4. Il résulte de ces dispositions que le silence gardé pendant quatre mois sur une demande de renouvellement de titre de séjour fait naître une décision implicite de rejet, y compris dans le cas où l’intéressé a été muni d’une ou de plusieurs attestations de prolongation d’instruction en application de l’article R. 431-15-1 du code de l’entrée et du séjour des étrangers et du droit d’asile, relatif aux documents provisoires délivrés pendant l’examen d’une demande présentée au moyen du téléservice mentionné à l’article R. 431-2.

5. Il résulte de l’instruction que Mme A... a déposé sur la plateforme numérique de l’ANEF une demande de renouvellement de de son visa long séjour valant titre de séjour mention « vie privée et familiale » le 4 mars 2025. Par suite, en vertu des dispositions précitées du code de l’entrée et du séjour des étrangers et du droit d’asile, et à défaut de décision explicite prise dans ce délai, la demande de renouvellement de titre de séjour présentée par l’intéressée doit être regardée comme ayant été implicitement rejetée par le préfet à l’issue d’un délai de quatre mois à compter du dépôt de cette demande. Par suite, la mesure sollicitée est de nature à faire obstacle à l’exécution de cette décision implicite de rejet, en méconnaissance des dispositions de l’article L. 521-3 du code de justice administrative. Il demeure cependant loisible à l’intéressée, si elle s’y croit recevable et fondée, de contester cette décision implicite de rejet par la voie de l’excès de pouvoir et d’assortir, le cas échéant, sa requête en annulation d’une demande de suspension de l’exécution de cette décision sur le fondement des dispositions de l’article L. 521-1 du code de justice administrative.
6. Il résulte de ce qui précède que la requête de Mme A... doit être rejetée, en toutes ses conclusions.


O R D O N N E :

Article 1er : La requête de Mme A... est rejetée.
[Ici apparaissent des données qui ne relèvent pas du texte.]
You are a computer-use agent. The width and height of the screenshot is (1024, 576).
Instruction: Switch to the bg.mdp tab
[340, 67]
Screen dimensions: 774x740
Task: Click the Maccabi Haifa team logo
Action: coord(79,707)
Article 2 : La présente ordonnance sera notifiée à Mme B... A... et au ministre de l'intérieur.

Copie en sera adressée à la préfète de l’Essonne.

Fait à Versailles, le 17 février 2026.

La juge des référés,

Signé

I. Danielian

La République mande et ordonne au ministre de l’intérieur en ce qui le concerne ou à tous commissaires de justice en ce qui concerne les voies de droit commun, contre les parties privées, de pourvoir à l’exécution de la présente décision.